2. Qualifying "Cool Roofs" replacement roofs-PG&E offers $0.10 or $0.20 per square foot depending on roof type.

3. Efficient gas and electric storage water heater replacements: PG&E offers $30 rebates.

4. Energy- and water-efficient clothes washers-PG&E offers $35 or $75 rebates depending on efficiency level and East Bay Municipal Utility District offers $125 rebates.

5. Irrigation systems and high-efficiency toilets-East Bay Municipal Utility District offers up to $1,000 rebate for qualifying water saving irrigation hardware and landscape material costs; up to $500 for WaterSmart replacement irrigation timers; and up to $150 for high-efficiency toilets (HET).

*This only lists rebates offered through PG&E and the East Bay Municipal Utility District, since these are the utilities that I know best. But most utilities offer similar rebates. For more detailed information about these and other California rebates for efficiency upgrades and water and energy efficient appliances, see Flex Your Power.

Before You Invest in Photovoltaics, make sure your house isn't haunted by phantom loads.Some Devices Suck Power While They Sleep

When writing about energy efficiency in California, I know that emphasizing heating systems doesn’t carry much punch. I might as well try to get Californians interested in who makes the best deep- dish pizza. (That’s Chicago, of course.
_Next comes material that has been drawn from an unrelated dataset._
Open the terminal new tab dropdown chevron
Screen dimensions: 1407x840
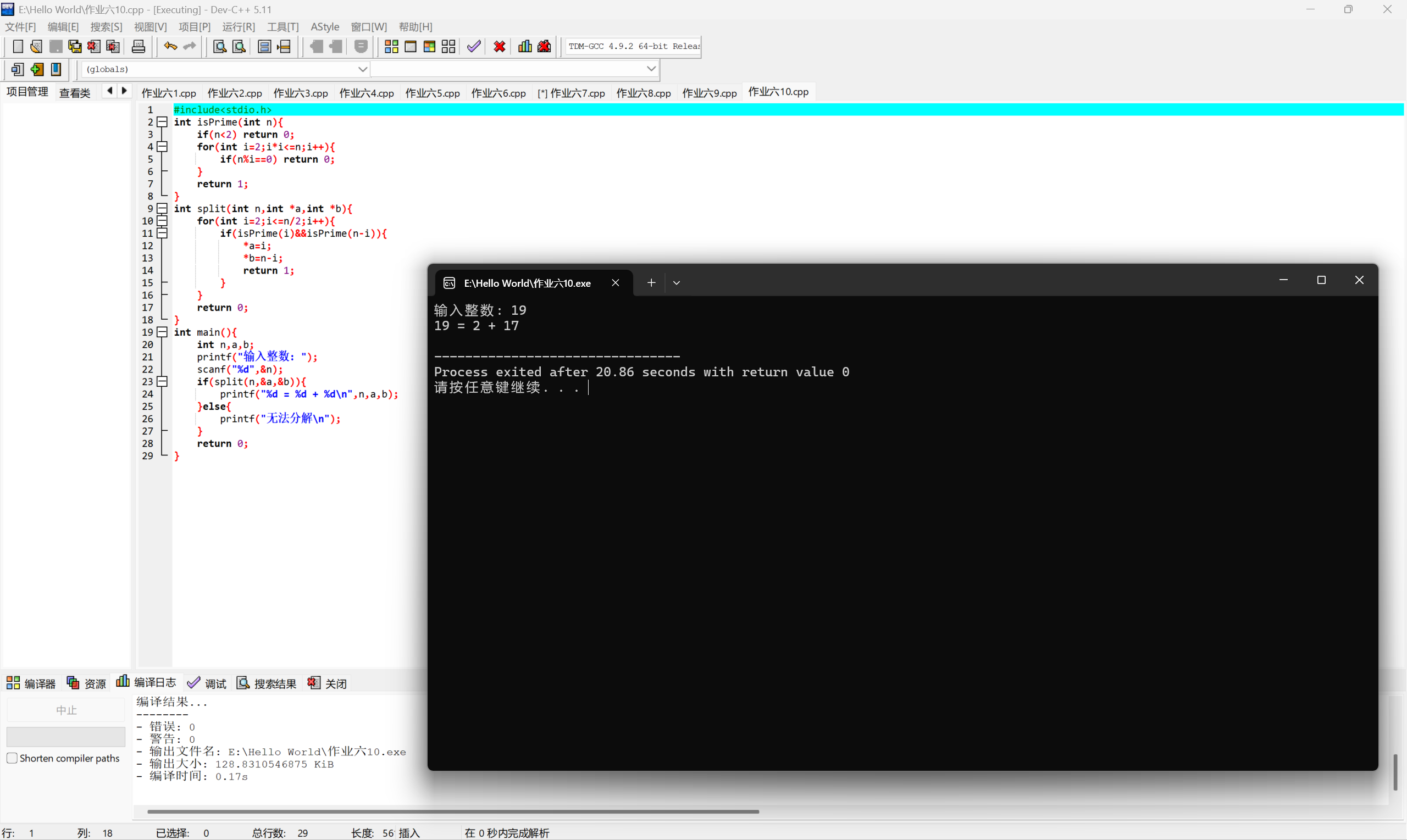pyautogui.click(x=676, y=282)
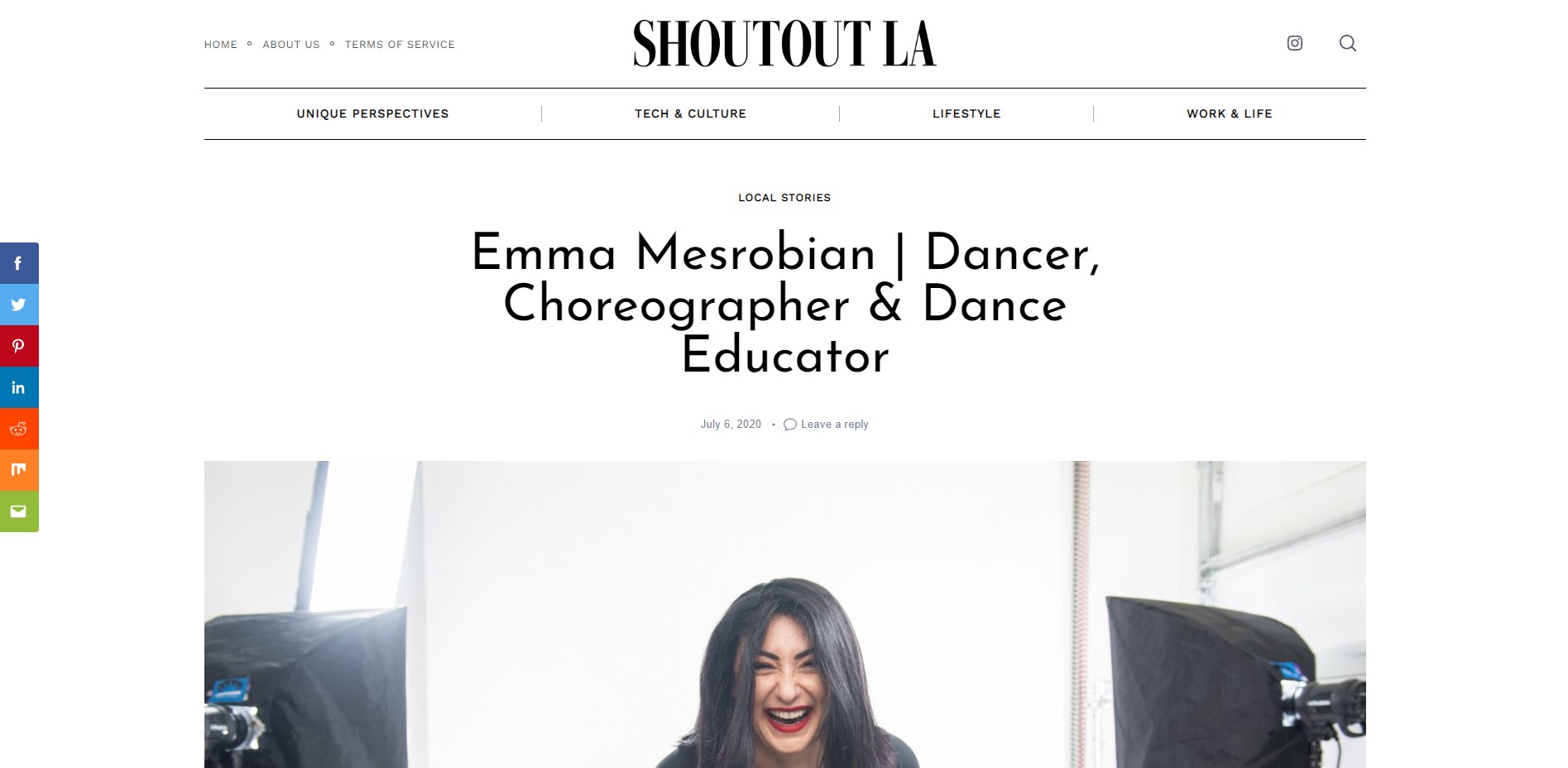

Zachary’s isn’t bad though.) Cooling systems are accounting for more and more of a share of residential energy use as we continue to build out from the cities near the Bay in hot dry climates. But overall, when it comes to climate, the inside and the outside of Bay Area homes are pretty much the same for most of the year. But let’s not get soft on energy efficiency! There are other energy users in California homes that threaten to lift us in the future to the level of, say, what a Wisconsin home uses in the winter today.

Miscellaneous electric loads are electric loads other than heating and cooling, water heating, refrigerators, and lighting, and include consumer electronics, outdoor lights, and portable inside lighting fixtures. The U.S. Department of Energy’s Energy Information Agency estimates that these “other” electric loads, along with televisions and office equipment, made up close to 30% of U.S. residential electricity consumption in 2006; this will rise to about 35% by 2020. Part of the reason for the growth in energy use of these devices as a percentage of total home energy use is that homes are heating and cooling more efficiently, with better HVAC equipment, tighter building envelopes, and more insulation.

Rich Brown and Greg Homan of Lawrence Berkeley National Laboratory, measured electricity use in 13 new California homes in 2007 and came up with some interesting results. They metered plug-in devices in standby, off, or low-power mode. Since the homes were not yet occupied, they estimated the annual energy use by using typical use patterns and the energy use of the plug-in devices in active mode, or “on,” measured in other studies. Some of the homes were model homes and packed with appliances and electronics like TVs, and others had only the plug-in devices installed by the builders. Builder installed devices include things like garage door openers, structured wiring, and gas fireplaces. The homes were in four different subdivisions and span the range of typical new construction to super efficient homes with PhotoVoltaic (PV) systems installed.

The builder-installed devices use on average 800 kilowatt-hours (kWh) of electricity per year, or about $80 worth with electricity at a low $0.10 per kWh. That does not include lighting energy. That’s interesting. About half of the energy used by the builder-installed devices is used by devices that are supposed to be turned off, or are in standby mode! That’s very interesting. This is like having a 50-Watt light bulb on 24 hours a day, 365 days a year, lighting nothing.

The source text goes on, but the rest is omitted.